Teacher Resources

Demonstration Teacher Profiles

J.R. Jones, Richard King High School, Corpus Christi, Texas

James R. (J.R.) Jones completed his undergraduate degree in earth science and biology. He also holds a Master’s Degree in Earth Science and Biology. He served in the U.S. Navy between undergraduate and graduate schools.

J.R. began teaching when he was 19 years old—as a flight instructor in Dallas, Texas. He then taught labs in graduate school, taught at a junior college, and went into business as an environmental geologist. It was at that point that he took a temporary assignment with the Corpus Christi Independent School District as a math and then a science teacher. He viewed that teaching position as temporary, and worked part-time in the oil and gas industry. But, he never left the public schools and soon realized that what he liked most was being a teacher.

His most influential professor was Ted Sheryl, who taught science at Eastfield College in Dallas. J.R. remembers going on field trips, where, “the professor had fun, we had fun, we got dirty, we chased frogs, and identified fish.”

When he first started teaching in Corpus Christi, he was assigned to middle schools, and eventually moved on to King High School, where he teaches aquatic science, that includes marine geology and marine life as well as fresh water biology.

J.R. spent a great deal of time involved with professional development activities that enhanced his teaching. He attends marine educator’s association conventions. He taught about wetlands for the Texas Education Agency and was the lead teacher for several wetlands courses that took place onboard a boat that teachers lived on for five days. Before that, he was involved with the Gulf of Mexico Foundation and went to their teacher workshops held about a hundred miles out in the Gulf of Mexico.

J.R. retired at the end of the 2011–2012 school year.

His advice to teachers is, “you’re there to help the kids learn and to do that you’ve got to be patient. If you loose your patience in class, sometimes you lose your best kids too because they’ll think you treated another child unfairly and they don’t want to see that. You want to be patient with the quality of students’ work. Growth does not occur overnight. The first few years I taught I wasn’t patient enough. I wanted things to happen right now and I wanted students to behave right now and I didn’t understand that it is a process they go through, especially when a student doesn’t have the guidance at home that they should have.”

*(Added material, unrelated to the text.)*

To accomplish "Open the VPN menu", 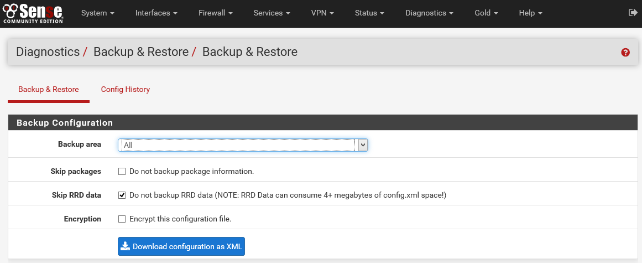I will [322, 13].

He uses an example of one of his students to illustrate the impact that patience can have. “I’ve got a young man in one of my classes and probably the first nine weeks he had his head down every period, every day that I saw him. His mother would e-mail me and want to know what his grade was and I couldn’t give her very much hope at first. But, I was patient with him. Slowly he has become one of my better students. He never puts his head down, he always wants to help in class, he’s always ready to learn something new, and he really likes science now. So that’s t been a pretty neat thing to see.”

J.R. sees teaching as, “kind of like baseball—you’re not going to hit the ball every time you get up to the plate. If, in baseball, you have an average of 400 as a hitter you’re awesome, but that means that 60 percent of the time you’ve made an out or walked or something. So you’re not going to create a great lesson every time, but you need to learn from your strike outs.”